Его не скоро оставили. Сидели и советовались, потом принесли завтрак, правда, старания те оказались напрасными: кроме разбавленного водой вина, еще каких-то напитков, император ничего не мог употребить — сил не хватило. Увидев это, эскулапы посоветовали всем оставить больного: разговоры утомляют его, пусть заснет и наберется сил.
Заснуть он не уснул, а наедине с мыслями остался.

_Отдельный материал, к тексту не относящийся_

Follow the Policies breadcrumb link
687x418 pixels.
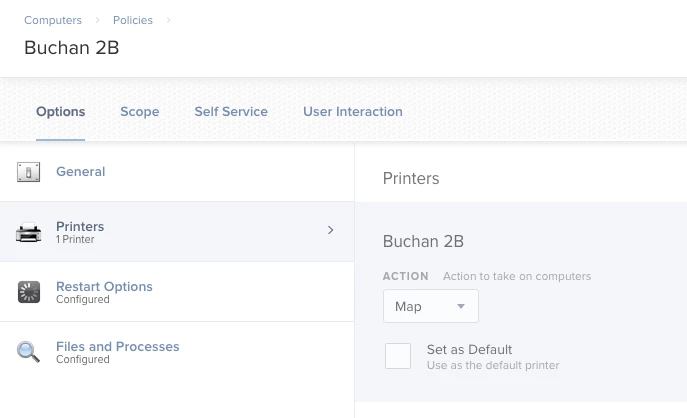click(133, 20)
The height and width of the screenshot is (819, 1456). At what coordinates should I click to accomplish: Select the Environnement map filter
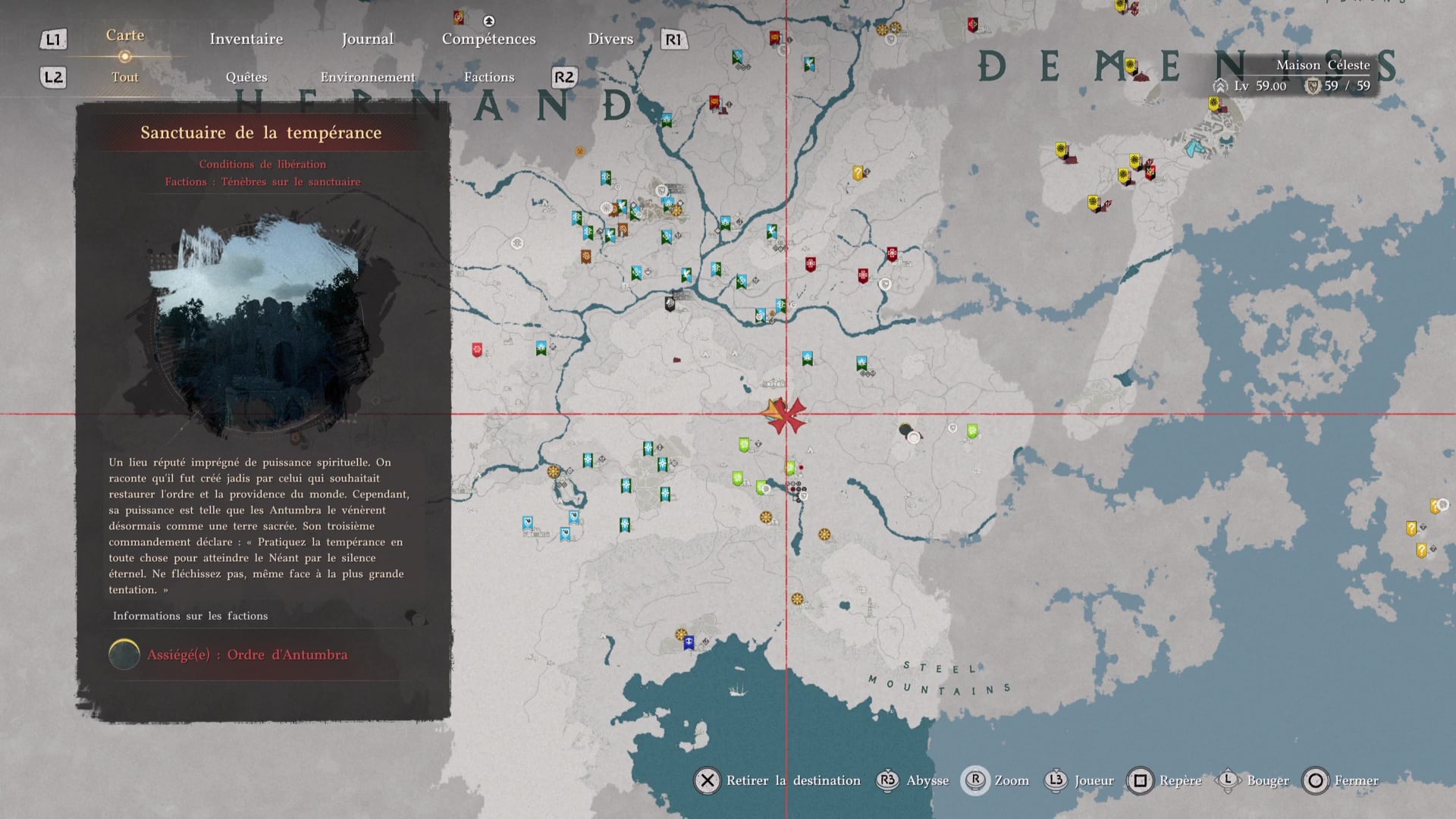tap(368, 77)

…Итак, Юстин. Точно так же, как и тогда, когда на место дяди Юстина сел на византийский трон он, Флавий Петр Савватий Юстиниан. Впрочем, не совсем так. Наследник его, если не с пеленок, то с детства знал наверняка: рано или поздно, а будет императором. Он, Юстиниан, понятия об этом не имел. Был себе таким, как большинство в империи, поселян: не рабом, однако мало чем и от раба отличающегося. Независимость и неподвластность — вот и все привилегии, что имел. Как и отец его, многочисленные братья и сестры. Во всем остальном тот же раб. Когда был маленьким, пас свиней, потом — коз, копался в навозе, ходил за сохой и стекал пот в жатву: больно был бит за непослушание и еще чувствительнее — за попытку уклониться от повинности жнеца или пахаря и уже совсем безбожно — за кражу куска хлеба в бесхлебной семье отца Савватия.

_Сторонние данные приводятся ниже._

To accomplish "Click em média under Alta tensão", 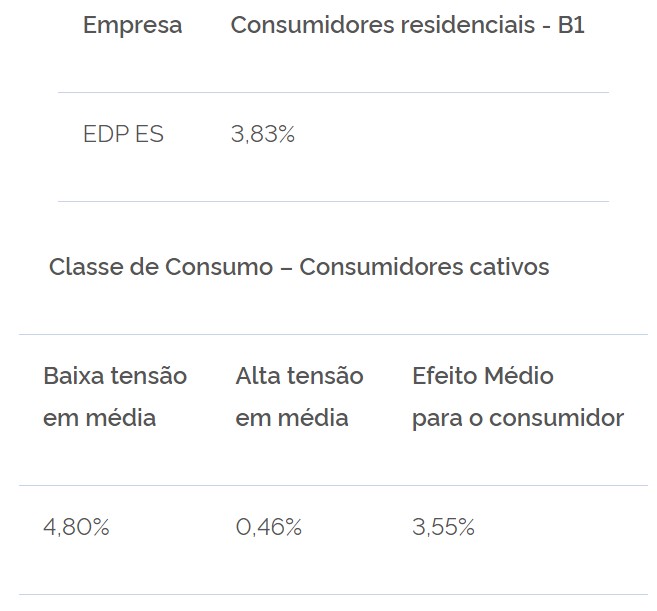I will tap(292, 418).
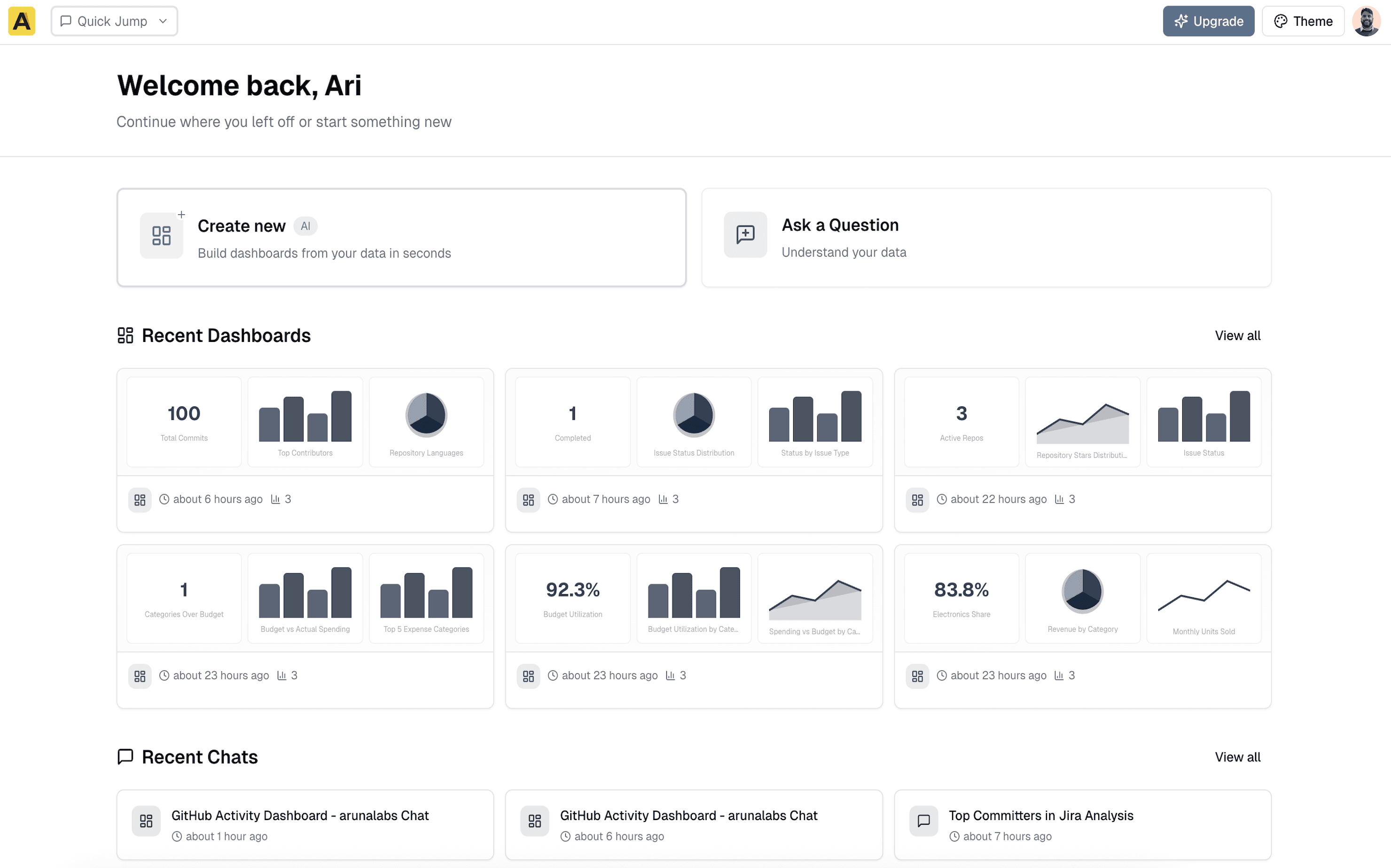The image size is (1391, 868).
Task: Click the Monthly Units Sold line chart
Action: pyautogui.click(x=1203, y=597)
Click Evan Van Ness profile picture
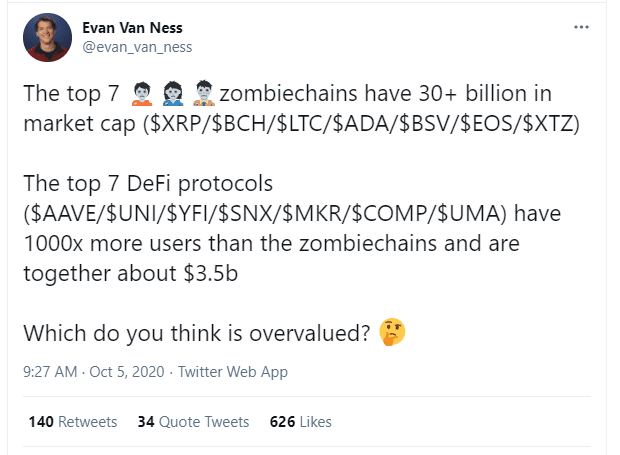The height and width of the screenshot is (455, 620). pyautogui.click(x=47, y=37)
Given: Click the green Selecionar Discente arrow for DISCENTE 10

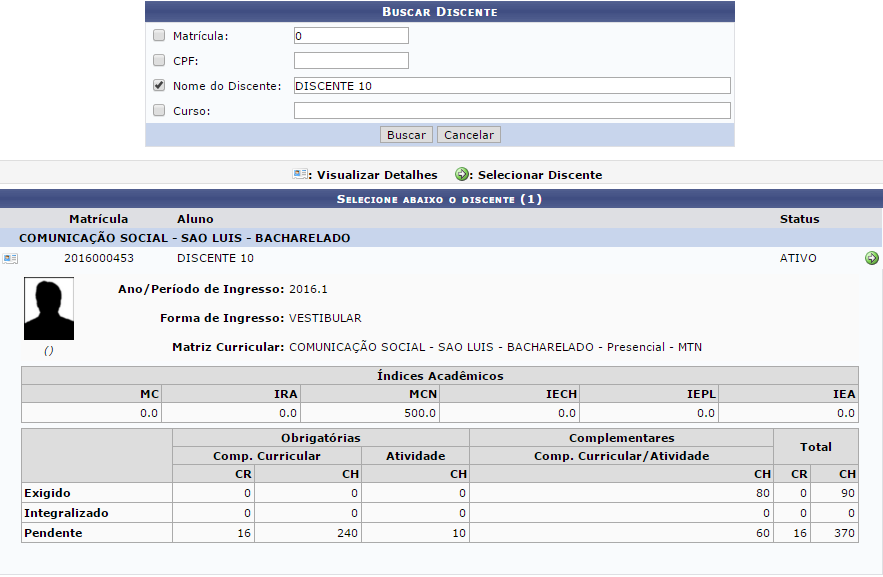Looking at the screenshot, I should coord(871,258).
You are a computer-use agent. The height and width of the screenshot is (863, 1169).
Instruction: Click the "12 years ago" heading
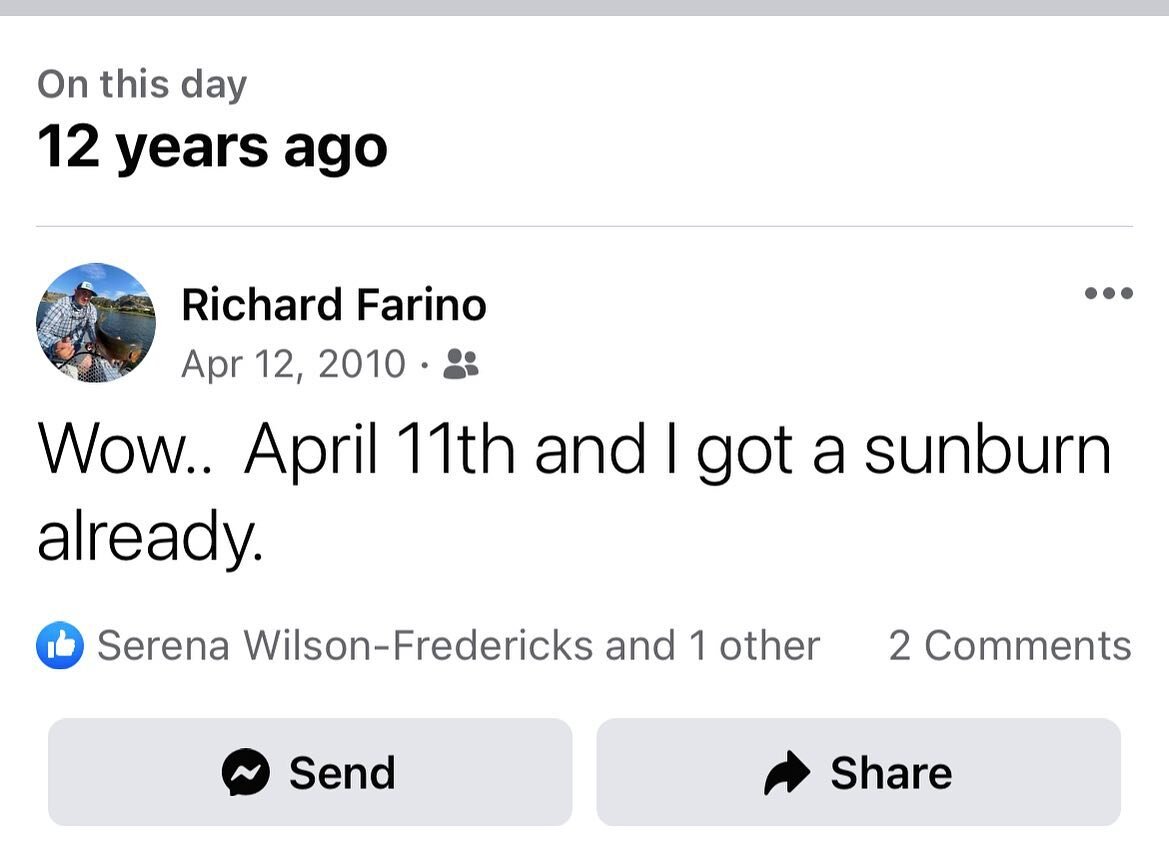coord(212,147)
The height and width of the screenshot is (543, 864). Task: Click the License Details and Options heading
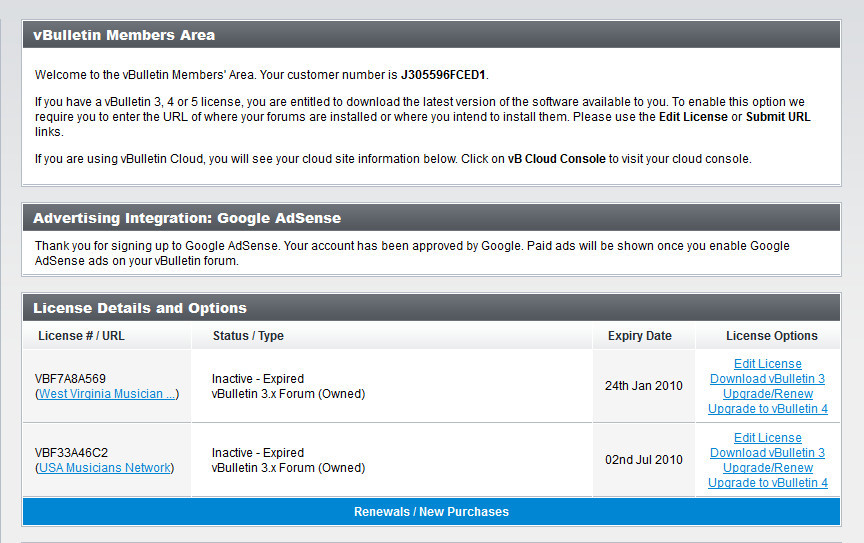139,308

После одного из таких побоев помышлял уже отправиться в горы и добывать себе хлеб тем самым образом, что и все изгнанники, — с ножом в руках, но случилось непредвиденное. Поступила в Верхнюю Македонию, а из Македонии — и до затерянного в горах селища Таурисий странная и непонятная для всех весть: дядюшка Юстин, старший брат отца, звал к себе одного из сыновей Савватия.

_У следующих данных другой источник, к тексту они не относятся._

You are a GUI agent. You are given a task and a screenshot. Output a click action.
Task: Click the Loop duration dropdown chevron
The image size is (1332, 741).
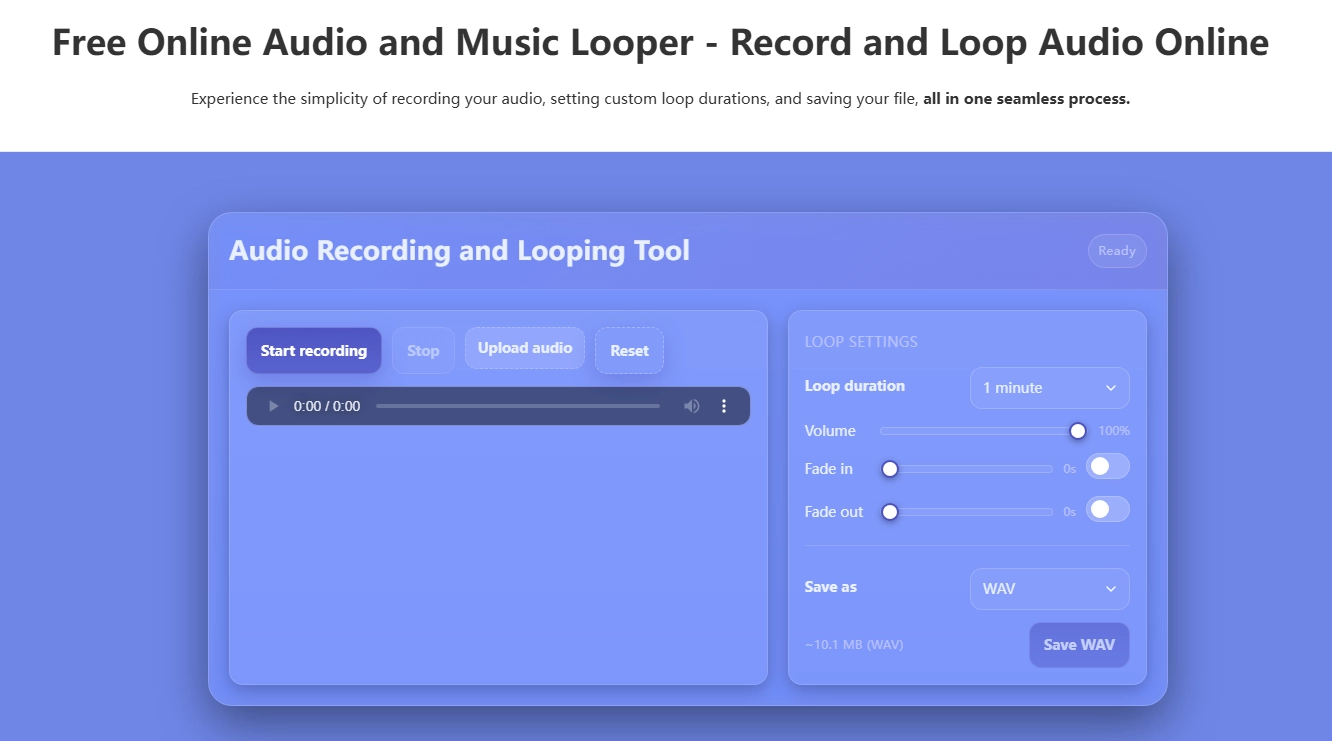click(x=1110, y=388)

Возможно, на тот клич и не откликнулись бы, если бы пришли всего, лишь вести, а не дядюшкин гонец с вестями, и если бы тот гонец не подвернулся под горячую руку. Во-первых, посланец из Константинополя оказался слишком настойчивым, говорил, дядюшка обещает своему племяннику мундир гвардейца, а когда проявит себя достойно — и высокий сан при Августионе, а во-вторых, открылся в тот же день и время, когда отец Савватий был в большом гневе на Юстиниана. Откуда ему было знать, какая химера засела брату в голову, почему он через столько лет вспомнил, что на свете есть селище Таурисий, а в том селище — брат с кучей детей, — он был в гневе на Юстиниана и поэтому не стал ни думать, ни гадать: «Этого татя пусть берет, — решительно показал на Юстиниана. — Он хочет легкого хлеба, пусть идет, и походит в гвардейцах, и попробует, какой он есть».
Тот, кому он передает только власть, не знает этого. Как-то так сложилось, что тот не успел еще за науку взяться, знал уже, зачем берется, на чье место сядет, возмужав.
«А может, он усвоил все-таки их, достоинства, которыми должен быть наделен повелитель такого, как Византия, государства? Боже правый, передаю власть над империей ближайшему кровному, а не имею уверенности, что передал в надежные руки».
Тревожится император, а тревога порождает досаду, даже гнев на самого себя. Тридцать восемь лет сидел в Августионе, повелевал всеми, а себе не смог повелеть: подготовь наследника. Почему так? Думал, что вечный, что смерть не может поразить его — Божественного? Право, такой уверенности не было, во всяком случае, этого не должно было быть. Правда, еще думал, когда не заботился о замене: чтобы тот, кого готовит на свое место, не подстерег и не заменил преждевременно.